### Requirement
Can you write out each of the entries below word for word, leaving out the pictures?

### Data extract
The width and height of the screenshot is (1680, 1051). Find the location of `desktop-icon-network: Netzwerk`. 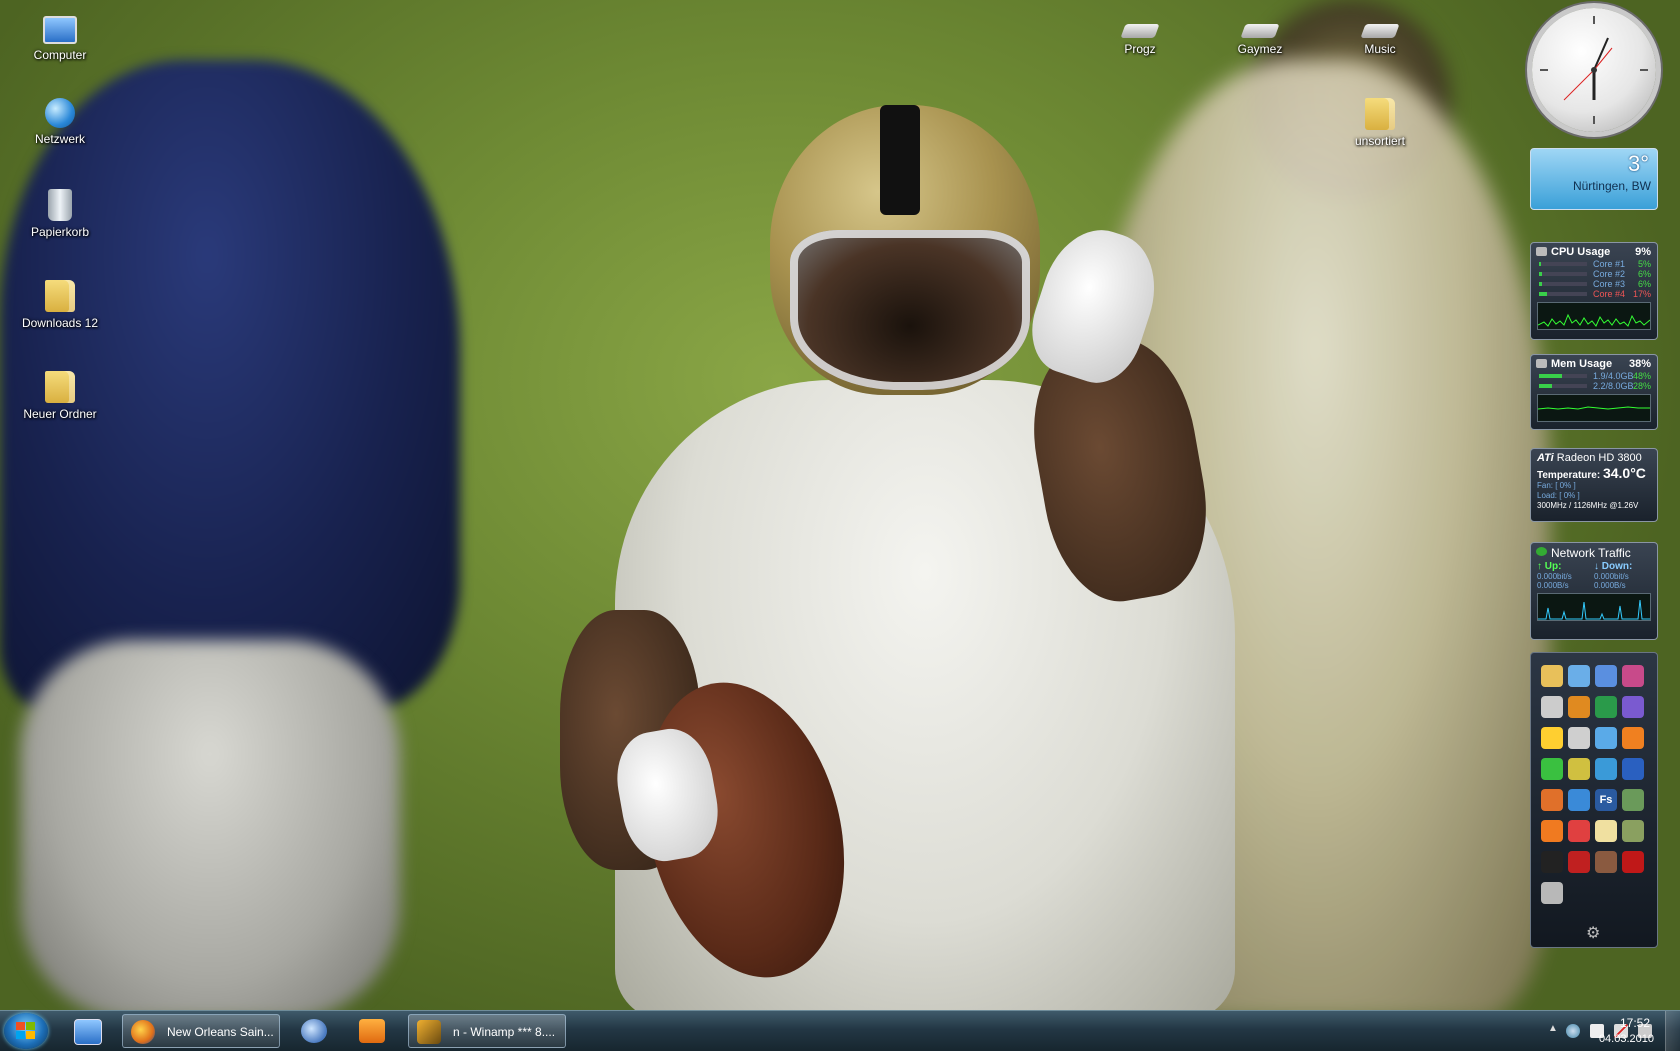

desktop-icon-network: Netzwerk is located at coordinates (60, 122).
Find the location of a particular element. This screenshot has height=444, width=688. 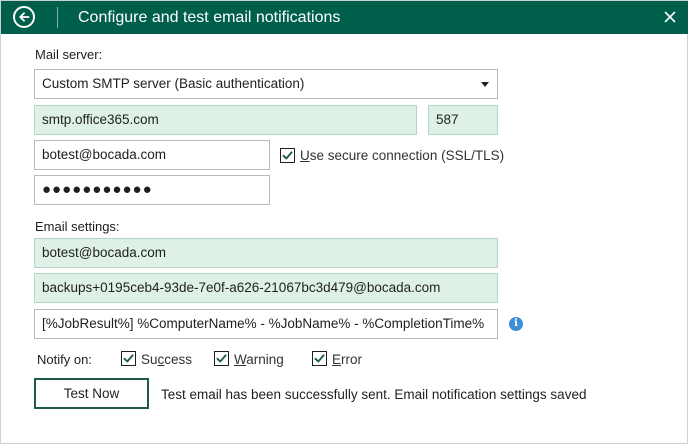

notify-success-text-pre: Su is located at coordinates (150, 360).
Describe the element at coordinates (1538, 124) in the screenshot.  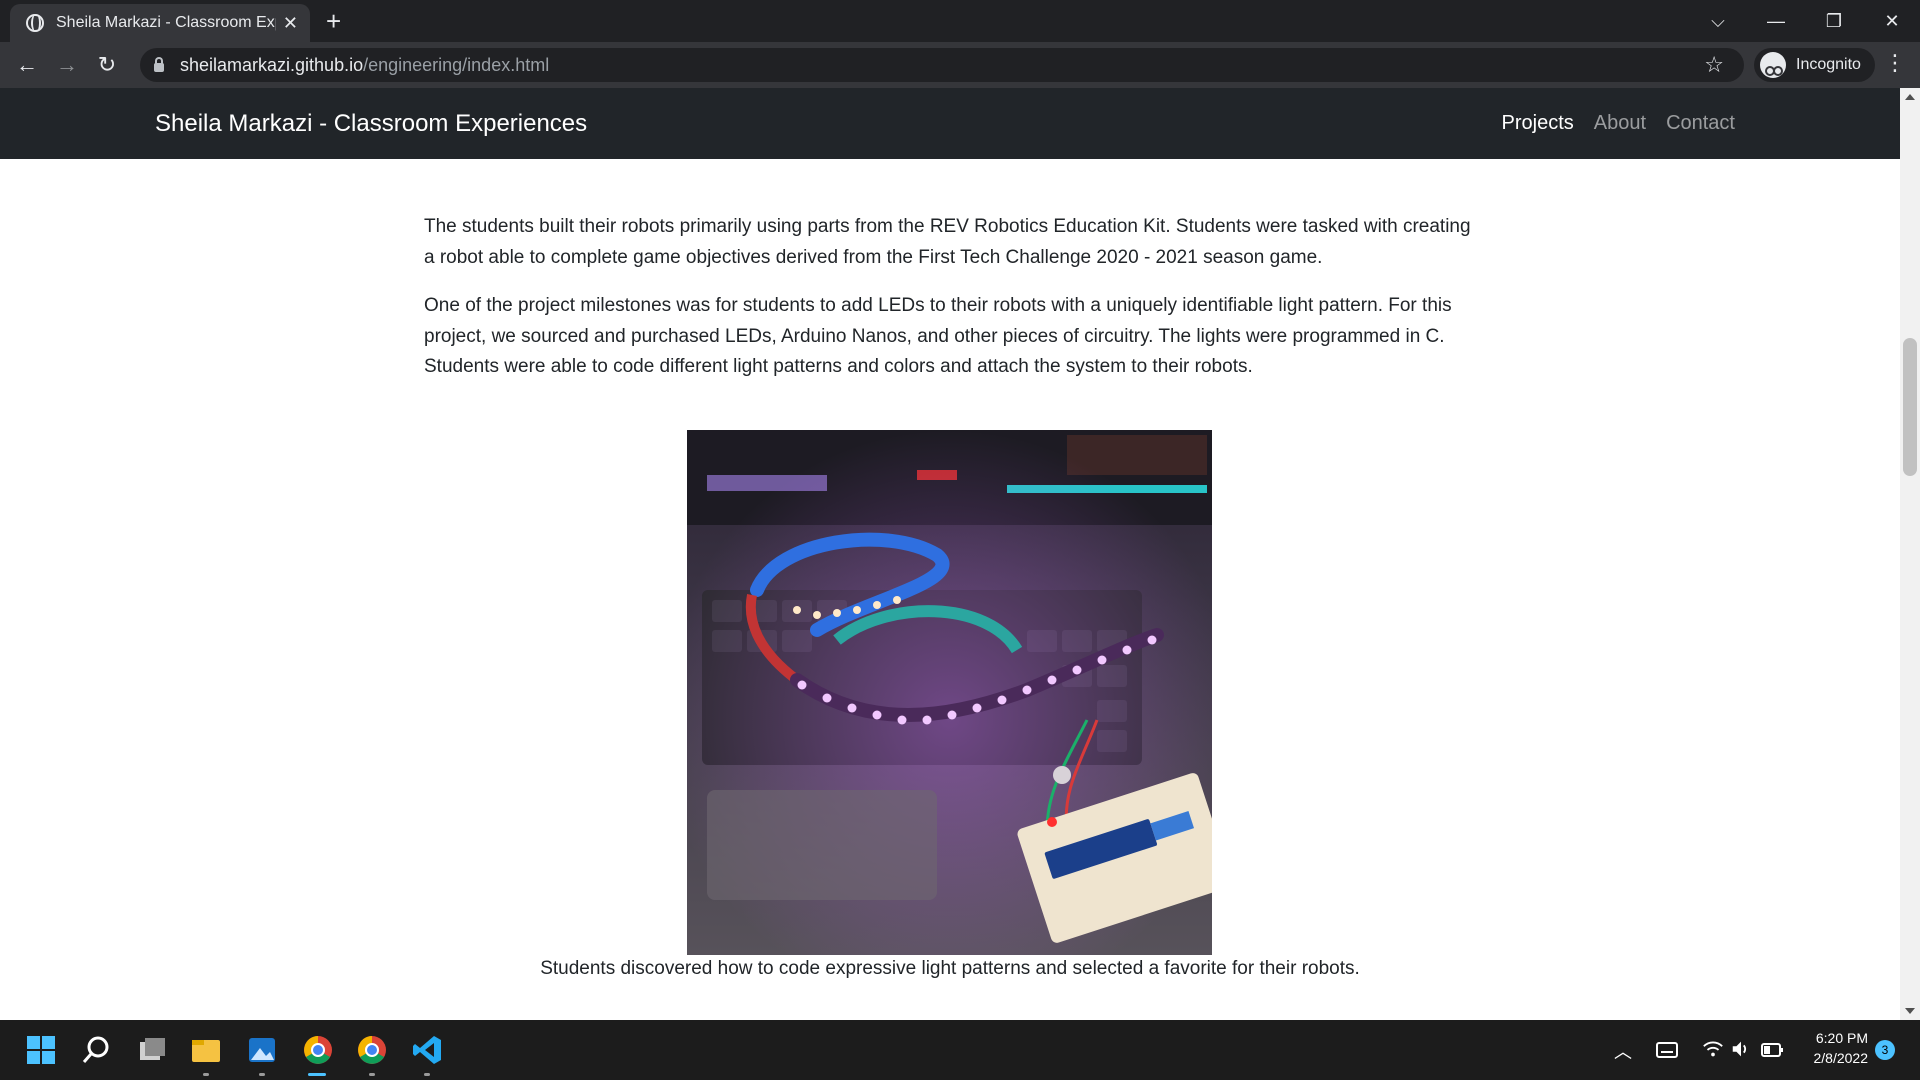
I see `nav-projects: Projects` at that location.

### The answer
The width and height of the screenshot is (1680, 1051). Find the location of `desktop-icon-network: Netzwerk`. 

desktop-icon-network: Netzwerk is located at coordinates (60, 122).
Find the location of a particular element. This screenshot has height=444, width=688. 

notify-success-text-pre: Su is located at coordinates (150, 360).
Describe the element at coordinates (1538, 124) in the screenshot.  
I see `nav-projects: Projects` at that location.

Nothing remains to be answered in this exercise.